Jarosław Bauc, prezes Polkomtelu, operatora sieci Plus, w rozmowie z „Rz" nie wykluczył, że Plus czy inny duży operator w Polsce mógłby przejąć P4. – Skala działalności tego operatora (Play) ogranicza możliwość jego przejęcia przez któregokolwiek z dużych operatorów. Nie mówię, że nie byłoby to na pewno niemożliwe, bo to wymaga dokładnych analiz i określenia wspólnych rynków dla obu firm – powiedział Bauc.
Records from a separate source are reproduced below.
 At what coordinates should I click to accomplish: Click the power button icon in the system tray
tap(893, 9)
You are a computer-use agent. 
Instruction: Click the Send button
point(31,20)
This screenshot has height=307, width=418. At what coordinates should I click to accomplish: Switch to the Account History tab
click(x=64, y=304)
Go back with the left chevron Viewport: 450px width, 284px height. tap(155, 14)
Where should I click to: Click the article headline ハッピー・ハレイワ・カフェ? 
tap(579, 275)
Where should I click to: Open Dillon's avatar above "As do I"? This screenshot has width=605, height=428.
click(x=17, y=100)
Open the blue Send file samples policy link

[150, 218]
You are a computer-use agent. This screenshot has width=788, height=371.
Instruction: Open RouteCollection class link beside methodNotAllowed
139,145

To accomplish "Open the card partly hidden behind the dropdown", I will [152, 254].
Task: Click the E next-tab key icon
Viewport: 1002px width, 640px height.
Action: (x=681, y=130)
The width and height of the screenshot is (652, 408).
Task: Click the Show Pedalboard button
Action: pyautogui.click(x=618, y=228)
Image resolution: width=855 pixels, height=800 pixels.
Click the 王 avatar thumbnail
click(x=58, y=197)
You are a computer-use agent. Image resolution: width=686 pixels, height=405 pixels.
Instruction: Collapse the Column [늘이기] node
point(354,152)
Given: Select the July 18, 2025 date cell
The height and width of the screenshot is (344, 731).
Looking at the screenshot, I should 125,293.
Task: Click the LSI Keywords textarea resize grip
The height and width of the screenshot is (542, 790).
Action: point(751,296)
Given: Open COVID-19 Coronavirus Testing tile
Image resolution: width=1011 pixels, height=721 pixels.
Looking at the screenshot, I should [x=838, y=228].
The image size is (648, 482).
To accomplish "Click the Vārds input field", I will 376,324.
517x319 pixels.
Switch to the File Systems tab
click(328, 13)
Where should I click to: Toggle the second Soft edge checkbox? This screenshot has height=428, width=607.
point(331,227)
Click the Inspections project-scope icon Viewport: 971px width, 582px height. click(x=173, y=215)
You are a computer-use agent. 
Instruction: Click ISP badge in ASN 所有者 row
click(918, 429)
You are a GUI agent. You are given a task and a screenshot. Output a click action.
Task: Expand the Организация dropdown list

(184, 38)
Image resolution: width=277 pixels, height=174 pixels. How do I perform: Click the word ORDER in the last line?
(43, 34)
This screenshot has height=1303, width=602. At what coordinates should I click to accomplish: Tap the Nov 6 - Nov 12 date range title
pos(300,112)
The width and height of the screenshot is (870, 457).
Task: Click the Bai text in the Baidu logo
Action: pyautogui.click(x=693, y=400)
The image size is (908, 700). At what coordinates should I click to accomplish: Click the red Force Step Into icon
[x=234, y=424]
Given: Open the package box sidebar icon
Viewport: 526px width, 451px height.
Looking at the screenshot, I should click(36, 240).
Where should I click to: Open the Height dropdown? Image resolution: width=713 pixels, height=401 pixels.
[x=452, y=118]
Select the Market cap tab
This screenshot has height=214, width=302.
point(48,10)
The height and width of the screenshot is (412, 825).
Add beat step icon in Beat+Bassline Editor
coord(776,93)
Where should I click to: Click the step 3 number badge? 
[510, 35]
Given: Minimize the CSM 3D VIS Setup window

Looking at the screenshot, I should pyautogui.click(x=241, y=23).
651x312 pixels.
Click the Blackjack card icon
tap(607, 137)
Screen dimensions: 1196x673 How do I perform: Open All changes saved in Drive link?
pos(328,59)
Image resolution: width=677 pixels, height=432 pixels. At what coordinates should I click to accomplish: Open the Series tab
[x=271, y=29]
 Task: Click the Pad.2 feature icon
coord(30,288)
Na razie Polkomtel i P4 mogą zacieśnić więzy poprzez infrastrukturalne partnerstwo, podobne do tego, jakie zawarły Centertel, operator sieci Orange, z Polską Telefonią Cyfrową (T-Mobile), licząc na oszczędności idące w setki milionów złotych. – Jestem zwolennikiem partnerstwa infrastrukturalnego. Rozmawialiśmy o tym wstępnie z prezesem P4 – dodał Bauc. Joergen Bang-Jensen, prezes P4, nie chciał komentować tej informacji. – Jesteśmy zwolennikami współpracy infrastrukturalnej, czego przykładem jest nasza umowa o roamingu krajowym z Polkomtelem – powiedział.
Spartan Capital Holdings, spółka należąca do Zygmunta Solorza-Żaka, czeka obecnie na zgodę Urzędu Ochrony Konkurencji i Konsumentów na zakup operatora sieci Plus. – Nie ma przeszkód, aby UOKiK wyraził zgodę. Przeanalizowanych zostało około 30 rynków, na których działają obie grupy, i nie wykazały one zagrożeń dla konsumentów. Grupy są komplementarne, ale pochodzą z dwóch różnych światów – mówił Bauc.
Spartan zapłacić ma za Plusa w gotówce 15,1 mld zł. Większość tej kwoty pochodzić będzie z kredytów. – Sama transakcja przejęcia nie dotknie spółki. W jaki sposób jednak wpłynie na nasz bilans w przyszłości – dopiero się okaże – powiedział Bauc. Według niego tegoroczny zysk netto spółki będzie zbliżony do ubiegłorocznego, choć po wyniku półrocza (0,77 mld zł) mogłoby się wydawać, że jest szansa na pobicie rekordu i wypracowanie blisko 1,5 mld zł.